Advanced Particle Image Velocimetry image processing near dynamic interfaces adopting unsteady CFD mesh technology

When air or water flows over an object, friction causes a thin layer to be formed in the immediate vicinity of the object's surface. In this boundary layer the relative flow velocity rapidly decreases to zero towards the body. This layer is of particular importance in air and fluid dynamics as it determines, for example, the amount of drag of an aircraft wing and therefore the overall fuel consumption. Moreover, viscous and turbulent effects in the boundary layer generate forces on the interface and, in case of flexible surfaces such as for example a flag or air bubble in water, can influence the shape of the object.
The flow of water or air over interfaces is encountered in many engineering and day-to-day applications. Boundary layers (e.g. the airflow in the near vicinity of an airplane wing) or turbomachinery (e.g. inside a jet engine) are examples of flows over stationary rigid or moving surfaces. The airflow within lungs or blood running through veins and arteries on the other hand involve deformable surfaces, as is the new generation of shape-changing airplane wing. Interfacial flows involve the interaction between different media such as e.g. bubbles in water, waves and free surface turbulence. All of the applications above are fluid-structure-related problems where the primary concerns are either the transport of momentum across or near the surface, the interactive coupling between fluid motion and surface deformation, or both. Although Computational Fluid Dynamics (CFD) has made considerable progress over the last decades, the inherent modelling of the fluid-structure interactions remains at the forefront of CFD development. To investigate the complex flow phenomena highly resolved and reliable experiments are therefore needed.

As an experimental measurement technique Particle Image Velocimetry (PIV) allows the measurement of flow velocity of air or water by injecting small particles which reflect light when illuminated. Comparison of two consecutive images of that illuminated seeded flow then enables the calculation of the displacement of the particles' images and therefore the velocity of the flow in which they are transported. Its non-intrusive nature together with its intrinsic simplicity and capability of retrieving instantaneous planar velocity measurements have made PIV a mature, standardized measurement technique in the field of experimental fluid-related dynamics both in academic and industrial environments for a wide range of applications. While the majority of PIV image processing-related studies have been aimed so far at improving the accuracy of the fluid velocities extraction, PIV image analysis involving arbitrarily moving bodies has received limited to no attention. From both an experimental and image analysis point of view, it is considered a worldwide challenge to obtain reliable, accurate velocity measurements with sufficient resolution near moving objects. This fundamental limitation of PIV has driven typical experiments to be limited to fields of view that are free of interfaces or other boundaries, which hampers the understanding of observed phenomena as the coupling between boundary motion and fluid forces cannot be characterised. Especially in arterial, pulmonary or aero-elasticity research, this presents a stringent limitation.

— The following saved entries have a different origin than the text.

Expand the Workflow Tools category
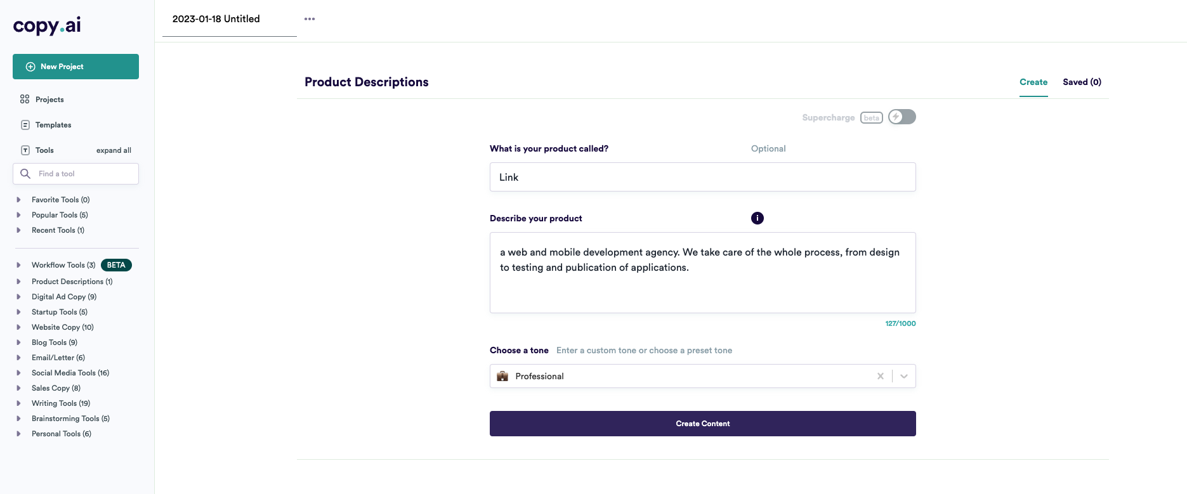The width and height of the screenshot is (1187, 494). coord(19,265)
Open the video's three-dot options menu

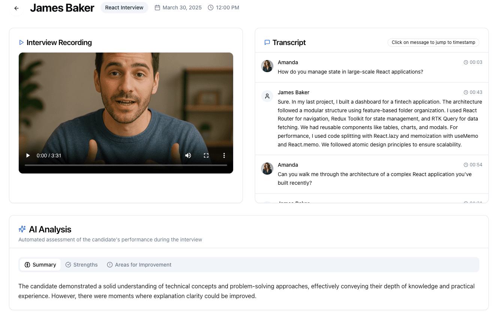click(224, 155)
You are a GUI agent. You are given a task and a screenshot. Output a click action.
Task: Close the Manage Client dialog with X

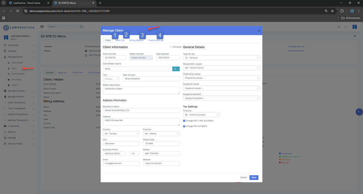coord(259,30)
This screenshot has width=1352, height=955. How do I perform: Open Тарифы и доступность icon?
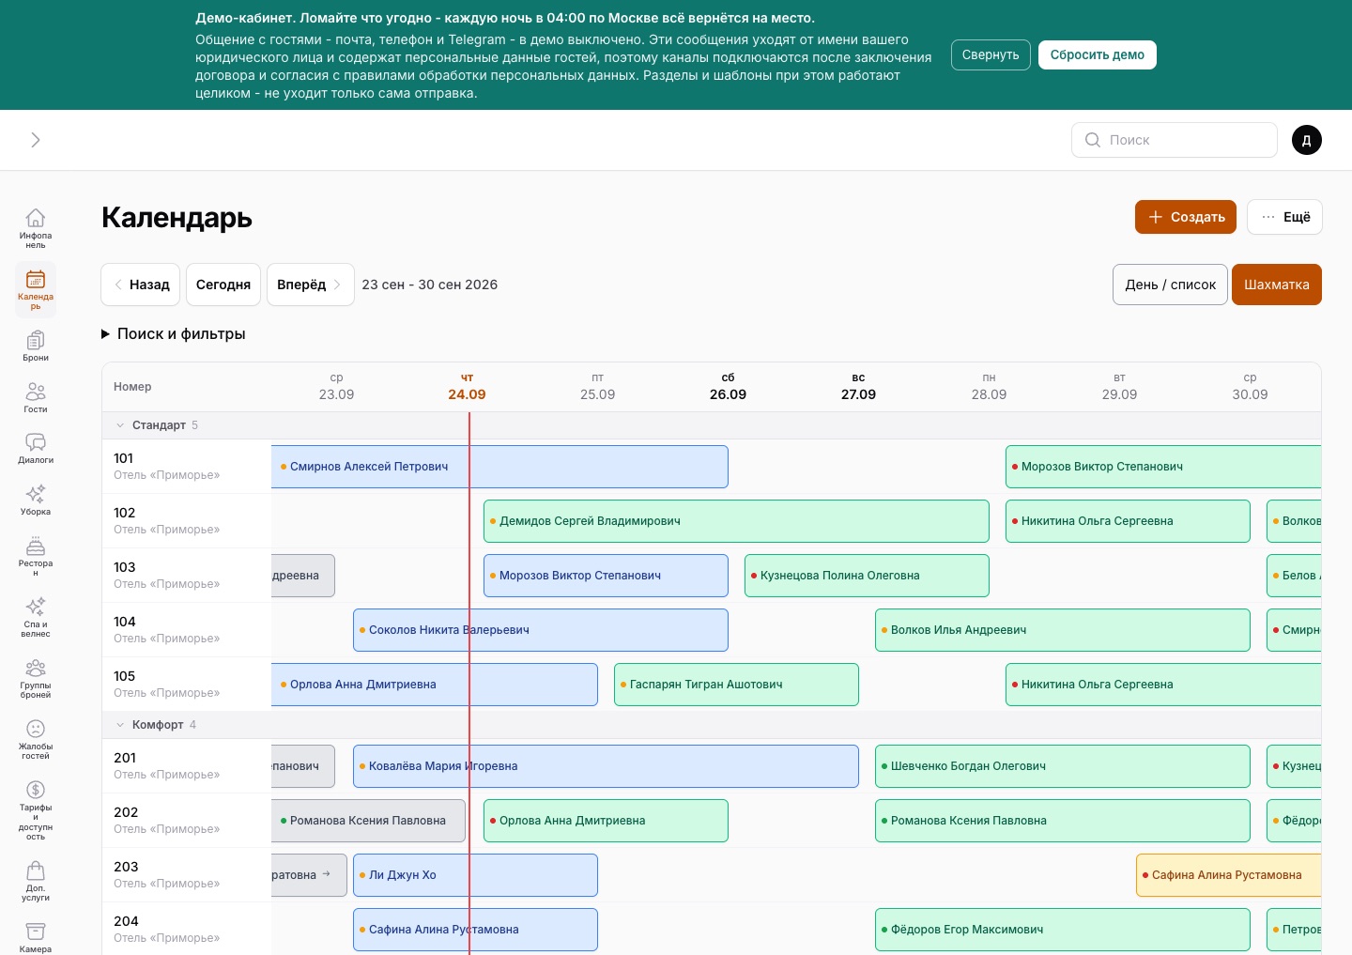point(36,809)
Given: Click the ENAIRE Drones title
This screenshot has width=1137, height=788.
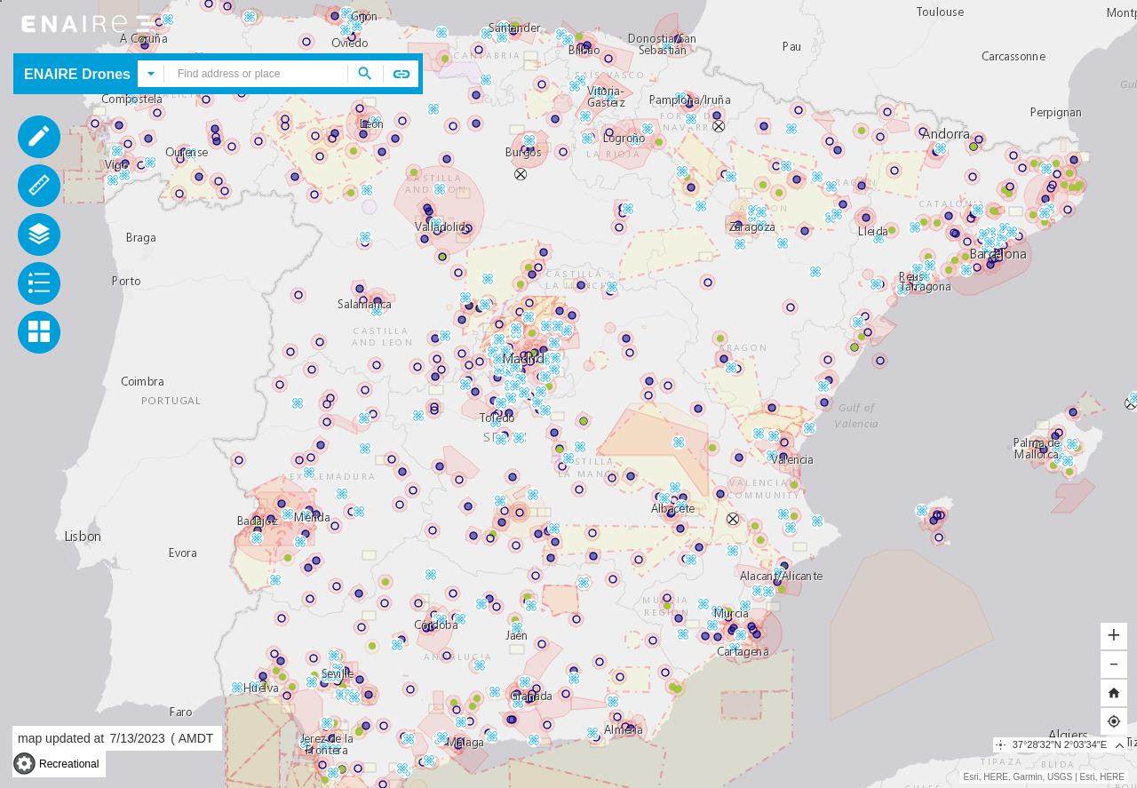Looking at the screenshot, I should coord(77,74).
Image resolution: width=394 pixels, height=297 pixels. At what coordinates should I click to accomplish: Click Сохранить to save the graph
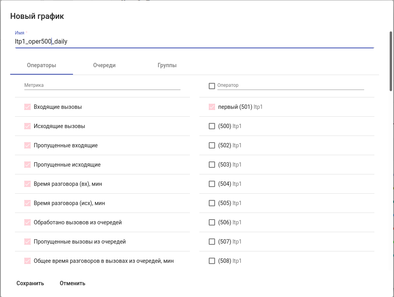30,283
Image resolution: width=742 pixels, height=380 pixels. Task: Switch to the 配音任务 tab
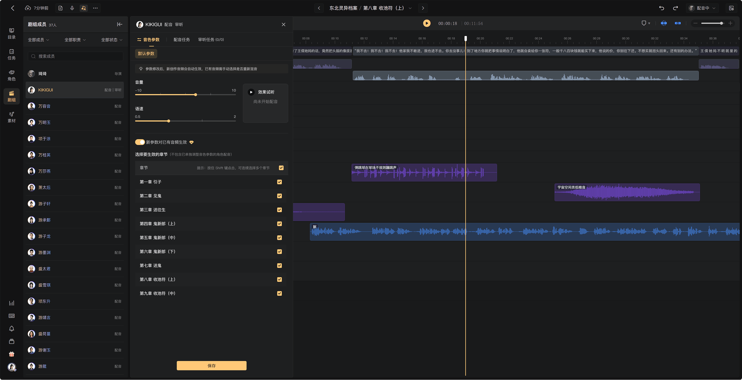click(181, 40)
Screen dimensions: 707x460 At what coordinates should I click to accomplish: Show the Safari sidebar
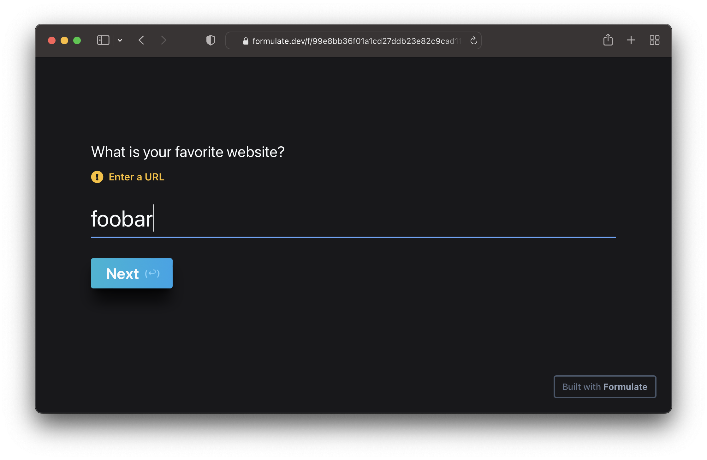(x=103, y=40)
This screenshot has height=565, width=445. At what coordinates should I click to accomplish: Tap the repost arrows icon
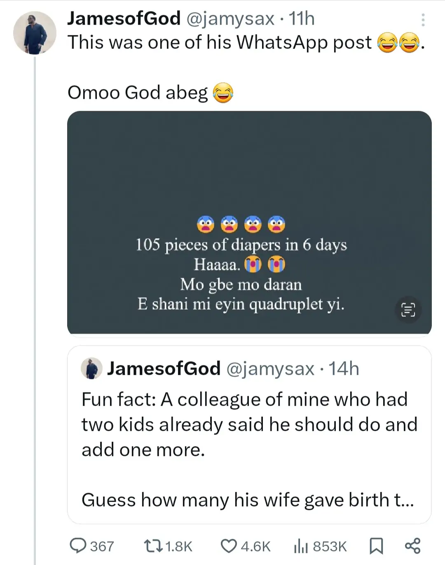[154, 546]
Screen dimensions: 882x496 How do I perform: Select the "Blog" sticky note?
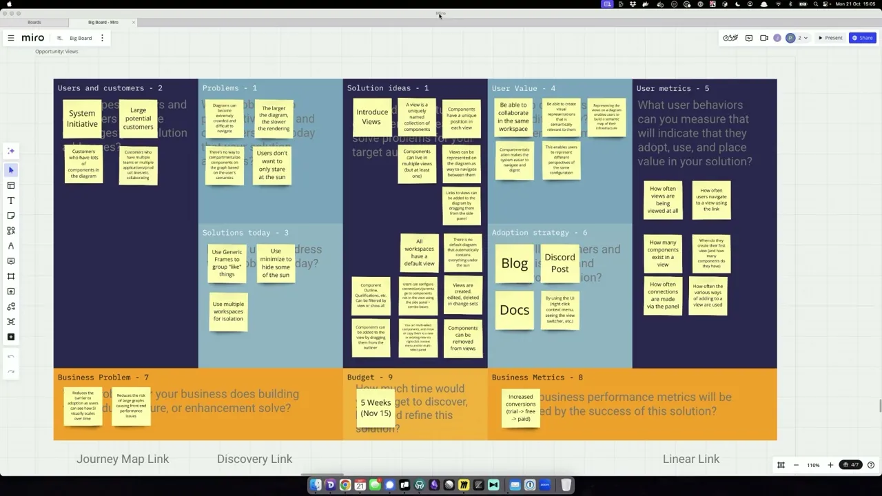[514, 263]
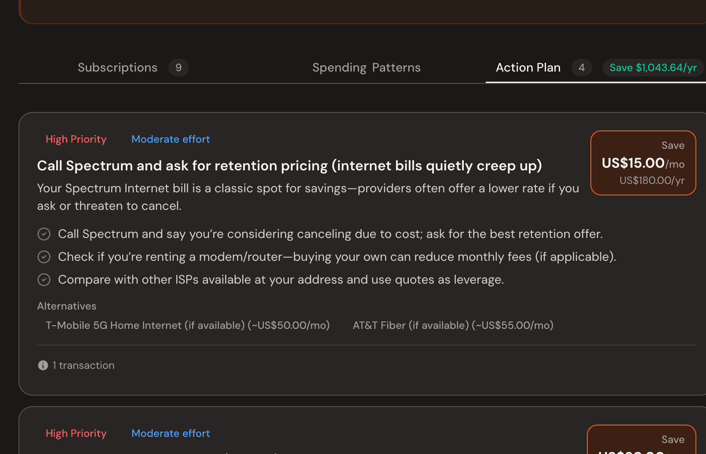Screen dimensions: 706x454
Task: Open the Call Spectrum retention pricing heading
Action: tap(289, 166)
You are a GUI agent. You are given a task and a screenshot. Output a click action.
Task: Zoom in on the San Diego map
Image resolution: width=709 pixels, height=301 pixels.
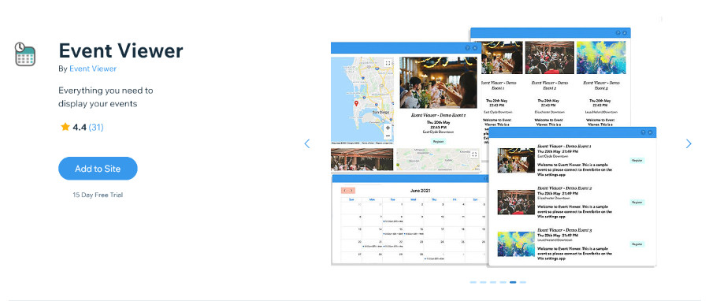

It is the objective of the proposed work to introduce a new image processing technique in PIV image analyses to enable the extraction of high-fidelity, accurate and well resolved flow velocity fields near dynamic interfaces. This capability will allow proper characterization of flow phenomena in the vicinity of moving geometries, aiding understanding and providing experimental data for CFD validation.

The ability to investigate complex flow phenomena in close vicinity of dynamic interfaces at higher accuracy and resolution is expected to have a broad impact in both industrial- and academic-driven research disciplines. Being a world first, the proposed research is expected to establish a UK-based world-leading research activity and fortifying the UK's international competitiveness with regards to PIV development. The improved understanding of the underlying physics behind fluid-structure interactions will furthermore enable the validation and development of related computational models ensuring the UK's leading position and fortify links between the experimental and computational fluid mechanics communities.

Major advances in green technology as a result of the improved measurement capabilities are expected in the field of wind power where experimental verification of aero-elasticity computations will progress the application of morphing blade technology in wind turbine design. Similarly, the ability to measure near moving objects will aid biologically inspired propulsion.

The impact of the proposed research further branches out to clinical technologies. By allowing a better characterisation of fluid-structure interactions in cardiovascular flows, the design of heart valves can be improved and previously impossible experimental measurements in flexible models will assist the understanding of the effect of arterial diseases (e.g atherosclerosis). Likewise, adequate experimental modelling of pulmonary flows in the (pulsating) alveolar lung region enhances pulmonary drug delivery (e.g. inhalers). Both cardiovascular and pulmonary flows have so far received attention from mainly the CFD community (often with limited verification) as a direct result of the ineffectiveness of experimental campaigns.